Représentée par Me Michel TROMBETTA de la SELARL LEXI, avocat au barreau de SAINT-ETIENNE





Société PACA INFORMATIQUE BUSINESS SOLUTIONS 06 anciennement dénommée PACA BUREAUTIQUE

[Adresse 5]

[Localité 2]



défaillante





* * * * * *





Date de clôture de l'instruction : 03 Février 2022



Date des plaidoiries tenues en audience publique : 22 Novembre 2022



Date de mise à disposition : 24 Janvier 2023





Audience tenue par Olivier GOURSAUD, président, et Bénédicte LECHARNY, conseiller, qui ont siégé en rapporteurs sans opposition des avocats dûment avisés et ont rendu compte à la Cour dans leur délibéré,



assistés pendant les débats de Elsa SANCHEZ, greffier





A l'audience, un des membres de la cour a fait le rapport, conformément à l'article 804 du code de procédure civile.

Composition de la Cour lors du délibéré :

- Olivier GOURSAUD, président

- Stéphanie LEMOINE, conseiller

- Bénédicte LECHARNY, conseiller





Arrêt Rendue par défaut rendu publiquement par mise à disposition au greffe de la cour d'appel, les parties en ayant été préalablement avisées dans les conditions prévues à l'article 450 alinéa 2 du code de procédure civile,



Signé par Olivier GOURSAUD, président, et par Elsa SANCHEZ, greffier, auquel la minute a été remise par le magistrat signataire.




* * * *







FAITS, PROCÉDURE ET PRÉTENTIONS DES PARTIES:



Le 10 novembre 2015, la société Centre immobilier et d'assurance a signé avec la société Paca Bureautique un contrat de fourniture de matériel pour un photocopieur destiné aux besoins de son activité.



Le contrat a été financé par la société Locam sur la base d'un contrat de location longue durée conclu le même jour, moyennant le règlement de 21 loyers trimestriels de 900€ TTC chacun et s'échelonnant jusqu'au 30 décembre 2020.

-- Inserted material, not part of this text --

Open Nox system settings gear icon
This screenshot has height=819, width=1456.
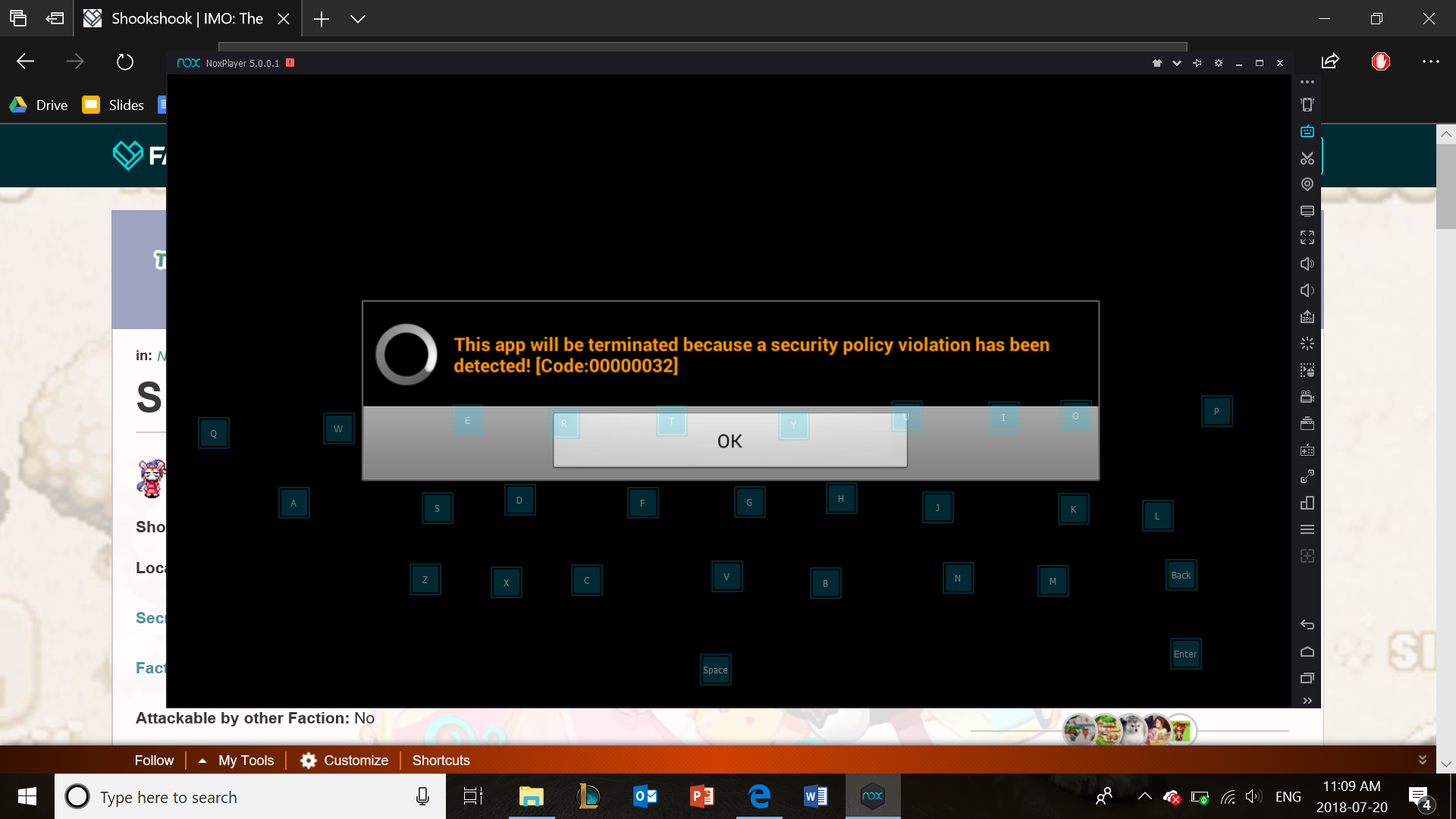coord(1219,63)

La société Centre immobilier et d'assurance a signé et tamponné le procès-verbal de livraison et de conformité du matériel le 10 novembre 2015.

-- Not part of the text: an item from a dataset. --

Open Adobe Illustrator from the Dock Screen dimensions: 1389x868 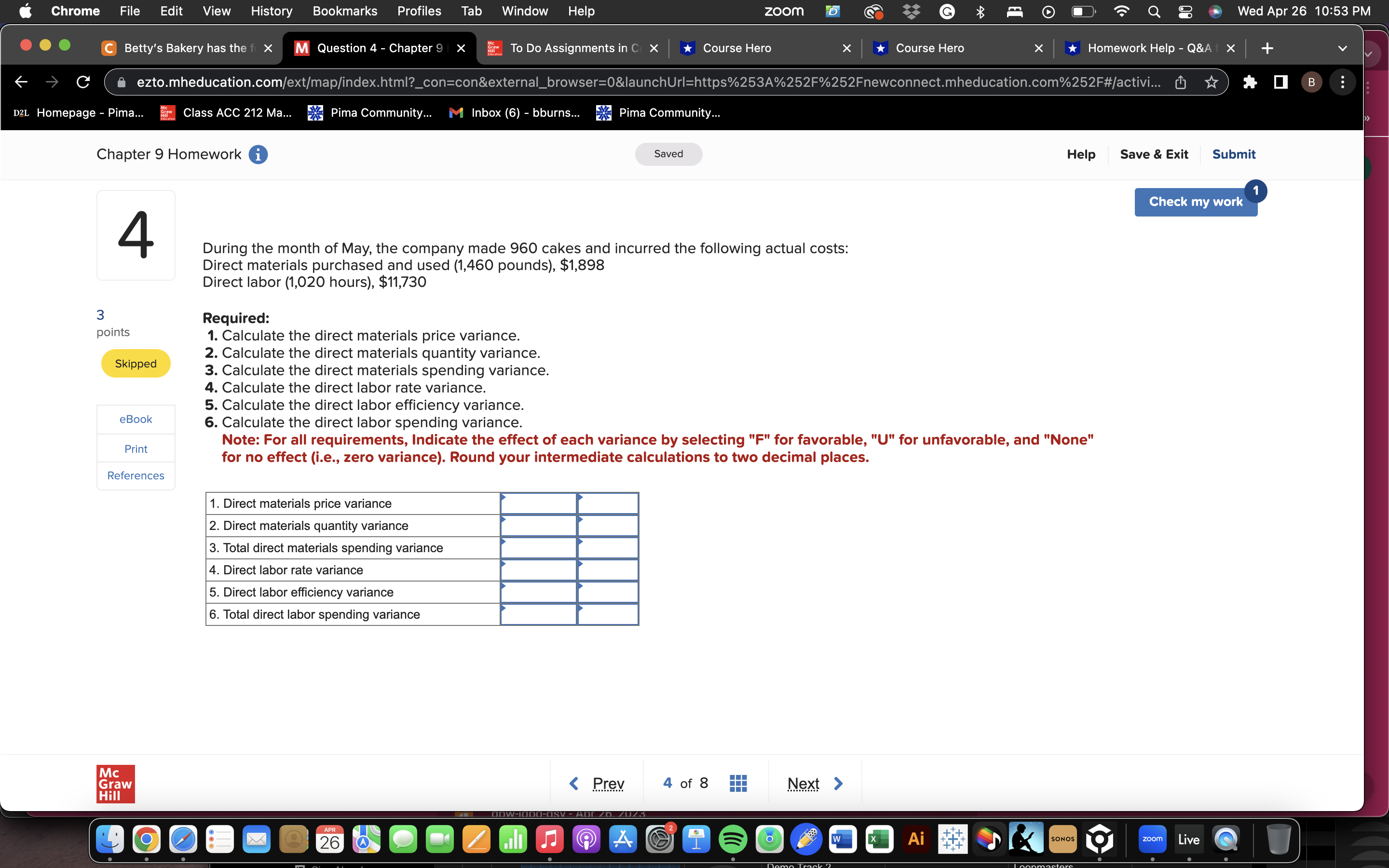click(916, 839)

Le 27 janvier 2016, la société Centre immobilier et d'assurance a adressé une mise en demeure à la société Paca Bureautique aux fins de résilier le contrat.

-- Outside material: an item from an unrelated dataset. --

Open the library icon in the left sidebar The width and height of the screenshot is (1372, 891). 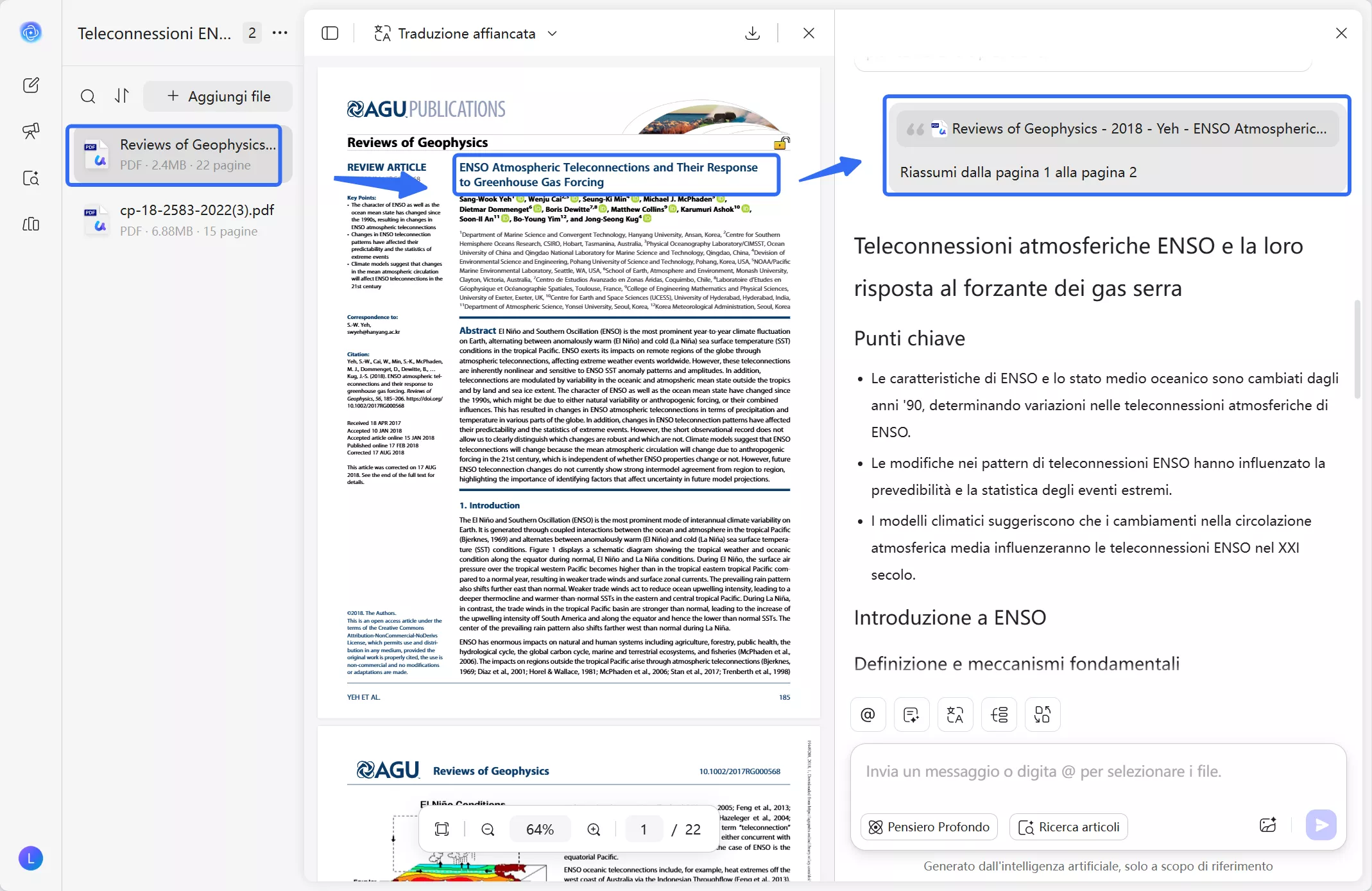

Par exploit d'huissier du 3 janvier 2018, la société Locam a fait assigner la société Centre immobilier et d'assurance en paiement des échéances échues et à échoir du contrat devant le tribunal de commerce de Saint-Etienne.



Par exploit d'huissier du 30 juillet 2018, la société Centre immobilier et d'assurance a appelé en cause la société Paca Bureautique



Par jugement du 24 novembre 2020, le tribunal de commerce de Saint-Etienne a :

- constaté l'indivisibilité des contrats souscrits d'une part entre la société Centre immobilier et d'assurance et la société Paca Bureautique et d'autre part, entre la société Centre immobilier et d'assurance et la société Locam,

- dit que la société Paca Bureautique a rempli ses obligations contractuelles vis-à-vis de la société Centre immobilier et d'assurance,

- rejeté la demande de résolution du contrat conclu entre la société Paca Bureautique et la société Centre immobilier et d'assurance,

- rejeté la demande de caducité du contrat de location financière conclu entre la société Centre immobilier et d'assurance et la société Locam,

- constaté que la société Paca Bureautique n'a pas engagé sa responsabilité,

- débouté la société Centre immobilier et d'assurance de sa demande de dommages et intérêts,

- débouté la société Centre immobilier et d'assurance de toutes ses demandes envers la société Paca Bureautique,

- débouté la société Centre immobilier et d'assurance de toutes ses demandes à l'égard de la société Locam,





- débouté la société Centre immobilier et d'assurance de sa demande de réduction de la clause pénale,

- condamné la société Centre immobilier et d'assurance à verser à la société Locam la somme de 15.840€ outre intérêts au taux légal à compter de la mise en demeure du 26 octobre 2017,

- ordonné la restitution par la société Centre immobilier et d'assurance à la société Locam du matériel, objet du contrat de location,

- rejeté la demande d'astreinte,

- débouté la société Paca Bureautique de sa demande de dommages et intérêts,

- condamné la société Centre immobilier et d'assurance à verser à la société Locam la somme de 800€ au titre de l'article 700 du code de procédure civile,

- condamné la société Centre immobilier et d'assurance à verser à la société Paca Bureautique la somme de 800 € au titre de l'article 700 du code de procédure civile,

- dit que les dépens, dont fais de greffe taxés et liquidés à 130,06 € sont à la charge de la société Centre immobilier et d'assurance,

- dit qu'il n'y a pas lieu à ordonner l'exécution provisoire du jugement,

- débouté les sociétés Locam et Paca Bureautique du surplus de leurs demandes.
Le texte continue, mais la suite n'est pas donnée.